Arbitrator orders Dayton police to reinstate Joseph Setty despite convictions

Chief Afzal criticizes ruling, and city says it will appeal; Setty pleaded to misdemeanors after women accused him of non-consensual sex acts
Joseph Setty, far right, is sworn in as a Dayton Police Department sergeant Feb. 25, 2016. CONTRIBUTED

Joseph Setty, far right, is sworn in as a Dayton Police Department sergeant Feb. 25, 2016. CONTRIBUTED

An outside arbitrator has ruled that a Dayton police sergeant who was fired after he was convicted of several misdemeanor crimes should be reinstated.

Joseph Setty, 43, was accused by multiple women of engaging in non-consensual sexual acts, and he pleaded no contest a year ago to unlawful restraint (a third-degree misdemeanor) and two counts of disorderly conduct (fourth-degree misdemeanors).

He was sentenced to up to three years of community control (probation), but the court terminated his community control earlier this year.

The Dayton Police Department released a statement this week announcing the arbitrator’s ruling, and saying that the city will appeal. The city said the “serious nature” of the accusations of sexual assault against Setty should have played a bigger role in the arbitrator’s decision.

“My concern is about our officers, this department and this profession,” Dayton police Chief Kamran Afzal said in a statement. “I strongly believe that the correct decision is and remains that Setty should not work for this department.”

But the disciplinary actions the city took against Setty were not consistent with the police union’s contract and were not consistent with case law, said police Sgt. Kyle Thomas, president of the Fraternal Order of Police Lodge #44, the police officers union.

Thomas said misdemeanor convictions do not rise to the level of termination under the police union’s contract.

However, he said, that does not mean that the city cannot terminate an employee for a misdemeanor conviction if it can demonstrate from the findings of an administrative investigation that the conviction violated rules of conduct, policies, procedures or negatively affected the workplace environment.

Arbitrator Susan Fernandez’s ruling says that Setty’s employer did not meet its burden to establish that it had just cause to terminate the officer or place him on an unpaid suspension.

Setty was placed on unpaid leave in June of last year and he was fired a couple of months later. The Dayton Fraternal Order of Police filed grievances, and the arbitrator ruled that Setty should be reinstated with back pay and benefits.

Fernandez’s decision calls for vacating Setty’s termination and modifying his discipline to a 30-day suspension.

“Given the employer’s inadequate internal investigation, disparate treatment towards grievant as compared to other similarly situated officers, and the chief’s complete lack of consideration of job performance and mitigating factors when determining the level of disciplinary action, it cannot be concluded that the employer had just cause to impose the ultimate sanction of termination,” Fernandez wrote.

Setty was put on paid leave in 2023 after police leadership learned about accusations made against him on a private Facebook group called “Are We Dating the Same Guy?Cincinnati/Dayton.”

The page provided a platform where women share information about men they date to try to determine if they are cheating or have bad reputations.

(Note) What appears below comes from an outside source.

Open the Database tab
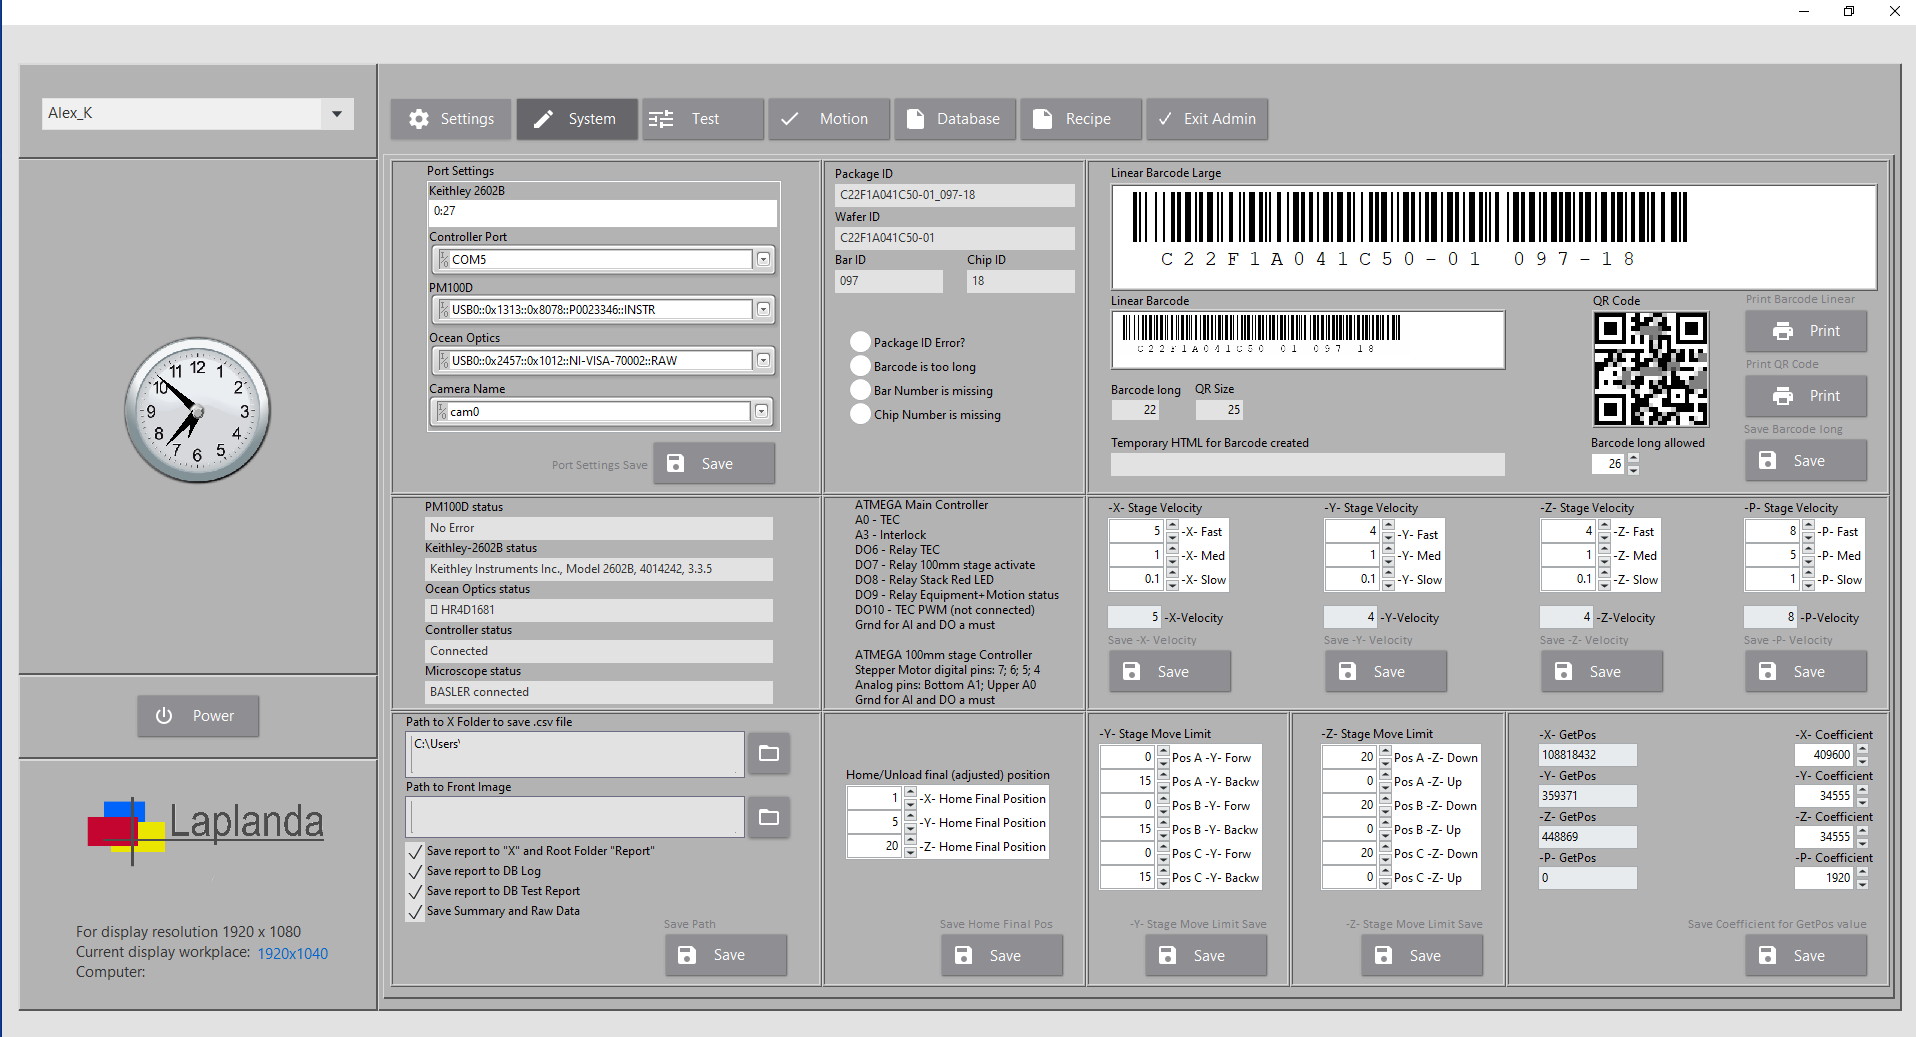This screenshot has height=1037, width=1916. click(x=955, y=119)
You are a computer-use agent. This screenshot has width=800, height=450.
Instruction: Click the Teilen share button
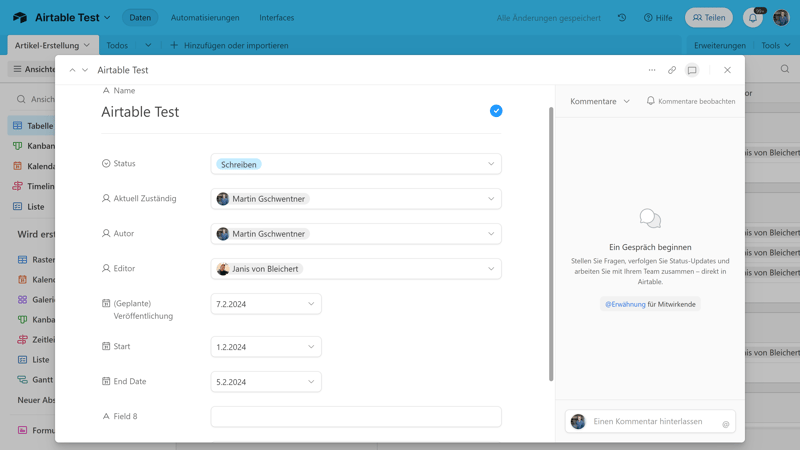[708, 18]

A few women told investigators with the Ohio Attorney General’s Bureau of Criminal Investigation that Setty performed sex acts while they were being intimate that they did not consent to, and that he did not stop when told to, investigative records state.

One woman told investigators that she performed a sex act on Setty at his home in 2023 because she believed she did not have a choice and it was the only way she was going to be able to leave, an investigative report states.

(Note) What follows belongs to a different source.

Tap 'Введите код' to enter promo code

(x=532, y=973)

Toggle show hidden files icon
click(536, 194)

Setty joined the Dayton Police Department in 2006 and was promoted to sergeant in 2016.

Fernandez’s decision says there is no evidence that Setty’s actions adversely affected his ability to perform his job duties and that his employer conducted an “inadequate internal investigation” and treated him differently, compared to “similarly situated” officers.

The decision notes that other police officers who were convicted of misdemeanor crimes in the late 2010s were not terminated.

The decision also says that just cause requires a fair investigation into whether the alleged infraction occurred and what would be an appropriate form of discipline given the circumstances.

Sgt. Thomas said the city has to follow the rules and the appropriate process when it comes to discipline. He said the police union essentially does not defend individual employees or his or her actions — the FOP defends the union’s contract and case law.

“When the city takes shortcuts, when the city does not put in the full work product to justify their decision, they are breaking the rules,” he said. “The entire purpose of the union is to ensure the city treats their employees consistently and fairly.”

Thomas said he understands that there’s a lot of emotion around cases like this. But he said conflicts like this arise because the city did not do its job correctly.

“The city is well versed on how to adequately train or discipline their employees,” he said. “They should be working with the union if they have an issue, a problem — they should be working with us to ensure that if they feel righteous action should be taken that they are not skipping any boxes, that they’re not taking any shortcuts, that they are able to do so correctly, fairly and adequately, so you don’t have a problem with a contract violation or case law problem."

The city can appeal the arbitrator’s decision to the Montgomery County Common Pleas Court.